Pour pallier cet interdit certaines artistes s’étaient enrôlées dans l’atelier des « grands maîtres » et bénéficiaient de leur statut de praticienne pour avoir sous les yeux des modèles leur permettant de travailler à leurs propres créations. Ainsi Camille Claudel peut réaliser dans l’atelier d’Auguste Rodin L’Homme penché alors qu’elle travaille pour lui à La Porte de l’Enfer. Sa représentation d’un homme recroquevillé sur lui-même évoque une certaine fragilité jusque-là écartée des représentations masculines que Rodin reprendra sous une forme d’introspection dans son Penseur, et plus tard, Alice Neel pour représenter son compagnon toxicomane. Des années plus tard, Germaine Richier se mesurera à son tour à Rodin en faisant poser pour son Ogre un Libero Nardone vieillissant, jadis jeune homme fougueux, modèle du célèbre Baiser. À partir du XXe siècle, le corps masculin représenté par les artistes femmes devient l’enjeu d’une remise en question des représentations, des stéréotypes, et un élément de la lutte des sexes. Leonor Fini affirme sa domination féminine en se représentant assise sur le corps d’un homme nu endormi et se plait à jouer de l’ambiguïté des genres en dépeignant ses amants dans un style maniériste, rappelant combien les codes de la masculinité étaient différents à d’autres époques. Idir, le film de Carole Douillard et Babette Mangolte réactive, dans un espace public (en Algérie) principalement occupé par les hommes, une performance de Bruce Nauman réalisée à l’origine dans l’intimité de son atelier. Le déhanchement provoqué par une accentuation de la marche évoque une « féminité » possible du corps masculin. Dans l’oeuvre de Judit Reigl, la quête d’une égalité passe par une indifférenciation sexuelle.
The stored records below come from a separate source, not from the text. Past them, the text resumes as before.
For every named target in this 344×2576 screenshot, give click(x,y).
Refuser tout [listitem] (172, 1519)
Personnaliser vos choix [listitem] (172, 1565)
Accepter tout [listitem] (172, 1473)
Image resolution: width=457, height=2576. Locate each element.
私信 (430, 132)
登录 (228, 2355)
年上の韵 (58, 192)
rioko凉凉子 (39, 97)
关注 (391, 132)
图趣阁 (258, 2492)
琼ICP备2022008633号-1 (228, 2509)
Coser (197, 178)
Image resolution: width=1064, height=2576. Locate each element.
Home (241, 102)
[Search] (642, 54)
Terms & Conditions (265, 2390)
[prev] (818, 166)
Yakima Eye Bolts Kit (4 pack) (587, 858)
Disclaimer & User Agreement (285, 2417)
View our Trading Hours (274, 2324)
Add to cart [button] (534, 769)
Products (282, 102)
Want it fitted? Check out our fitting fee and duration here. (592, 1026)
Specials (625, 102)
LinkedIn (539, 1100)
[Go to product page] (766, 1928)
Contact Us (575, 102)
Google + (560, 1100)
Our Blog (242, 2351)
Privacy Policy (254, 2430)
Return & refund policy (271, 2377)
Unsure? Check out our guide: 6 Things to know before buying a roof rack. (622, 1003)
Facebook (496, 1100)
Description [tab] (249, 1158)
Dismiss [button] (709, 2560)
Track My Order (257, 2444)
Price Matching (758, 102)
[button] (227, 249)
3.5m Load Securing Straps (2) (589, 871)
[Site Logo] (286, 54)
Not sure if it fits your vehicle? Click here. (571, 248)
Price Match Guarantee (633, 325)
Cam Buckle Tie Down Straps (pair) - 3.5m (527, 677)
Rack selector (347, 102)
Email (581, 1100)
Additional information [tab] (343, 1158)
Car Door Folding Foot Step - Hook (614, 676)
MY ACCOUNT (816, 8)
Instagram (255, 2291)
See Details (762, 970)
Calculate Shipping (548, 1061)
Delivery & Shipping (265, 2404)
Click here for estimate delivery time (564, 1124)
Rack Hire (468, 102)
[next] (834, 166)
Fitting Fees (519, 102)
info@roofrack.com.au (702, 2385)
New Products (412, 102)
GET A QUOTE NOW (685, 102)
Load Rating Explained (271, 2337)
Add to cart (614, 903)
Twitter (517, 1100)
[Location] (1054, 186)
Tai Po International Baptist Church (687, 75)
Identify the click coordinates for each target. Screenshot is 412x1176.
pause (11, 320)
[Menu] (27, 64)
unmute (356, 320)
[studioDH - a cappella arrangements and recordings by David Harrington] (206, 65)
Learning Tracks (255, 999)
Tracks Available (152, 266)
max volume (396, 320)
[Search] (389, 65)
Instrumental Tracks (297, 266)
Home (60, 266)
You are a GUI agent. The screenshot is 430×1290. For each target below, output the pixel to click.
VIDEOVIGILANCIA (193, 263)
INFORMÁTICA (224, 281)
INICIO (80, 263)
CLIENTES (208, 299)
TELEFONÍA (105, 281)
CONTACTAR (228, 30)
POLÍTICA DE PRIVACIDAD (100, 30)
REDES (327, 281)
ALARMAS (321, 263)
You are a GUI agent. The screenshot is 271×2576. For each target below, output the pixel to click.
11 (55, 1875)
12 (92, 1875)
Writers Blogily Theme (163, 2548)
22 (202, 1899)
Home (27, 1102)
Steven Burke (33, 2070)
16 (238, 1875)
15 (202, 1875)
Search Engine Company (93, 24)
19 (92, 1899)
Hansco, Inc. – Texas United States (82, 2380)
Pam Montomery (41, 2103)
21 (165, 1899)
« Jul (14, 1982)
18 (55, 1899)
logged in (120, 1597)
Ses hommes, dont les traits se confondent d’abord avec ses écritures en masse plus abstraites, sont à la fois masculins et asexués, l’artiste évacuant le pénis pour ne garder que ce qui les rattache à son propre corps à elle.
 
Dans une histoire de l’art qui fait la part belle aux hommes et relègue les femmes à la marge, les artistes renversent les genres en rejouant des oeuvres iconiques de la modernité : L’Origine du monde de Courbet devient L’Origine de la guerre d’ORLAN, l’Olympia de Manet — portrait grandeur nature où le modèle féminin  s’affirme comme sujet — devient cette odalisque masculine se masturbant devant son écran d’ordinateur chez Camille Henrot. Renversant le male gaze — ce regard d’objectivation des femmes par les artistes hommes — Annette Messager mitraille, avec son appareil photo, les braguettes des passants. À travers le corps masculin se définit ainsi une représentation d’un désir féminin qui s’affirme dans la sphère publique, dépeignant les hommes comme objets de désir, à l’instar des études de nu de Laure Albin Guillot dès les années 1920, quand ils ne sont pas réduits à leur seul phallus chez Louise Bourgeois. Cette exposition propose de regarder à travers quelques artistes le renversement de l’altérité au moment où « l’autre sexe » n’est plus celui des femmes.